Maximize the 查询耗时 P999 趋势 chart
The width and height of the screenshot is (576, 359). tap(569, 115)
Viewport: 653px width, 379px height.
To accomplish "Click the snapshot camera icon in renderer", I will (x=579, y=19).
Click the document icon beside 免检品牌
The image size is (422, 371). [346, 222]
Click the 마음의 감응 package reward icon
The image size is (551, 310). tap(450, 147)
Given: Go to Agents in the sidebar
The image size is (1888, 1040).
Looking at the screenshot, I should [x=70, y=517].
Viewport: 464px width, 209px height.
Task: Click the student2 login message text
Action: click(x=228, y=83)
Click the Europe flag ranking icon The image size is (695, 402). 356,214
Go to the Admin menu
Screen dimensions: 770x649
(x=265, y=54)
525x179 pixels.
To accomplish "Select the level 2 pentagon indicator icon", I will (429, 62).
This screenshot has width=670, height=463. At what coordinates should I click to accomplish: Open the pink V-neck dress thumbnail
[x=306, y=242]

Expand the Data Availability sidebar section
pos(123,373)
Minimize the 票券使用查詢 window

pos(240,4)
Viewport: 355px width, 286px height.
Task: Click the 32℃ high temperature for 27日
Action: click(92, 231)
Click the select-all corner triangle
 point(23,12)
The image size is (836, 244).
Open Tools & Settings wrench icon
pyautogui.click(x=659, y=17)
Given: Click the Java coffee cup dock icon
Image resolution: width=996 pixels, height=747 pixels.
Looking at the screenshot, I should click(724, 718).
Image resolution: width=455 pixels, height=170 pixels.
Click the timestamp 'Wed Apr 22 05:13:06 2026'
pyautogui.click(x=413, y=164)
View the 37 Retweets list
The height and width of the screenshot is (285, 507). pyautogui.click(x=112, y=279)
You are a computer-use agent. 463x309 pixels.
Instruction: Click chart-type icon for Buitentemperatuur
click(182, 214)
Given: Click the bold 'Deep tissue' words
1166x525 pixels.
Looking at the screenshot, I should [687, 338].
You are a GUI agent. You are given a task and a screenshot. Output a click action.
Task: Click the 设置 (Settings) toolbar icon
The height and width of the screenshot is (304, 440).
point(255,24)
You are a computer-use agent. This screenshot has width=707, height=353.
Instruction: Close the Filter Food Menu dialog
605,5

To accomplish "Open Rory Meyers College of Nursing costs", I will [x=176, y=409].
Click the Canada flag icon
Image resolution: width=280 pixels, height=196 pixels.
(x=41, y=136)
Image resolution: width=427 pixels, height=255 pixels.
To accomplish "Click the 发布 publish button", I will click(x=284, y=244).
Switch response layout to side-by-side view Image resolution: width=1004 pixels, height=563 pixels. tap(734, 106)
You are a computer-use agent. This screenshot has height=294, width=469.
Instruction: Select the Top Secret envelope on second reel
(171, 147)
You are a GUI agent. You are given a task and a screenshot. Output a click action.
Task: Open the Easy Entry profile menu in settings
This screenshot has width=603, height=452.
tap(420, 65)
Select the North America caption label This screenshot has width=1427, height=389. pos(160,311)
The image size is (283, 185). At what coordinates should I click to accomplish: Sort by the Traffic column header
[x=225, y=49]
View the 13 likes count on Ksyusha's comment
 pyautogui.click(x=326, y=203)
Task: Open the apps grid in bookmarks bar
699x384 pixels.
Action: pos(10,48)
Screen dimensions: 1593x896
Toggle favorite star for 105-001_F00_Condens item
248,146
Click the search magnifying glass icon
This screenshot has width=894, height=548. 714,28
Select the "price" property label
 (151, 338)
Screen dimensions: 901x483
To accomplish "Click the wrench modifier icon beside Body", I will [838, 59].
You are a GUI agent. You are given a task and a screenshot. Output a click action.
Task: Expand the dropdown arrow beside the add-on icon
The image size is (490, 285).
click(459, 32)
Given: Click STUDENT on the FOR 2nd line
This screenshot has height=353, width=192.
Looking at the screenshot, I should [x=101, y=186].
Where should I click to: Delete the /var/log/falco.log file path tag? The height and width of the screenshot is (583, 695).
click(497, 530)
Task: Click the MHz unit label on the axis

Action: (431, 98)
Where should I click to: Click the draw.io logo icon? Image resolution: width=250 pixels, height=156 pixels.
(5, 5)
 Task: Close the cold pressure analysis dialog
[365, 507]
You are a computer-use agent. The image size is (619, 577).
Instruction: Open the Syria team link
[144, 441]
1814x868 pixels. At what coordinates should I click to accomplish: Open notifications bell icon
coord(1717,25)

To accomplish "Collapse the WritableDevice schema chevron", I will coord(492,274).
════════
## [Exercise]
Which lines above run from the one containing "The height and width of the screenshot is (304, 440)." down to the one containing "Click the Canada flag icon"? Repeat exactly those, both ends included, and nothing else.

## [Answer space]
The height and width of the screenshot is (304, 440).
point(255,24)
You are a computer-use agent. This screenshot has width=707, height=353.
Instruction: Close the Filter Food Menu dialog
605,5

To accomplish "Open Rory Meyers College of Nursing costs", I will [x=176, y=409].
Click the Canada flag icon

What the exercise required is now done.